To read the texts click on the texts: 2 Tim 1:1-8; Tit 1:1-5; Lk 10:1-9
On January 26, the Roman Catholic Church celebrates the liturgical memorial of Saints Timothy and Titus, close companions of the Apostle Paul and bishops of the Catholic Church in its earliest days.
Both men received letters from Paul, which are included in the New Testament.
Timothy was supposed to have come from Lystra which is in present day Turkey and was known to be a student of Sacred Scripture from his youth. He accompanied Paul on his journeys and was later sent to Thessalonica to help the Church during a period of persecution. Like Paul, he too was imprisoned and his release from prison is mentioned in in the letter to the Hebrews (Heb 13:23). Tradition has it that Timothy died a martyr for the faith like Paul before him.

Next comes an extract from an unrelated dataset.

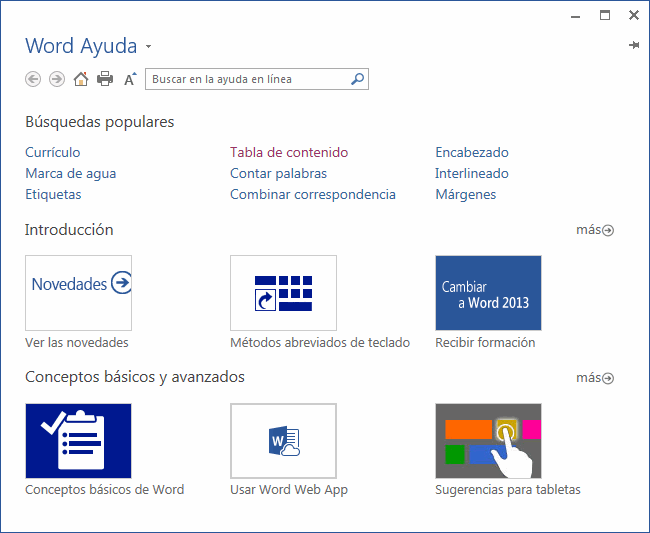Image resolution: width=650 pixels, height=533 pixels.
Task: Open the Márgenes help topic
Action: [465, 195]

Titus was born into a Non-Christian family, yet would read the Hebrew Scriptures to find ways and means to live a virtuous life. He was both assistant and interpreter of Paul was sent to the Church in Corinth when Paul could not go. He was Bishop of Crete. According to tradition Titus was not martyred, but died of old age.
The Gospel text chosen for the feast is from Luke and is about the sending of the seventy-two, which is text that is exclusive to Luke . Matthew and Mark have the sending of the Twelve, as does Luke. This then is regarded as a doublet of the sending of the Twelve in Lk. 9:1-6.
The fact that seventy-two and not just twelve are sent indicates growth and movement. The kingdom of God is preached not just by Jesus or the Twelve, but also by many more.
In some manuscripts, the number is recorded as seventy. This is probably due to the list of nations in Genesis 10, where while the Hebrew text lists seventy nations, the Septuagint (the Greek translation of the Hebrew Bible) list seventy-two. This will mean that the commissioning of the seventy-two foreshadows the mission of the church to all nations.
In this sending, they are sent in pairs (not in the earlier sending of the Twelve in Lk. 9:1-6), and ahead of Jesus, in order to prepare the way before him. In this sense, they are called to be pre-cursors, forerunners like John the Baptist. The instructions begin with a prayer to be made to God, because it is his mission that they will be engaged in. At the outset they are warned that they will need to be on their guard at all times. The strategy proposed is detachment from things, persons and events. This detachment will help to proclaim the kingdom more efficaciously. Three interconnected aspects of the mission are stressed. The missionaries are to eat what is set before them in order to show the same table fellowship that Jesus showed, they are to cure the sick and to proclaim the kingdom in order to show that the kingdom is not only spiritual but also very practical and touches every aspect of human life. They are to do and also to say.
It is sometimes mistakenly thought that only religious men and women are called to be missionaries. However, as the feast of today indicates though Timothy and Titus were both Bishops in the early Church they were initially lay men (and Titus was a Non-Christian). Some also think that only those who work in the villages are to be termed missionaries. However, the sending of the seventy-two corrects this misunderstanding. The feast of today asks us to reflect on the fact that every Christian is sent on a mission and called to engage in mission, simply because mission is to be done where one is. The threefold mission task in these verses is a further confirmation of the fact that mission includes every aspect of life and so is not the responsibility of only a few, but every disciple of Jesus.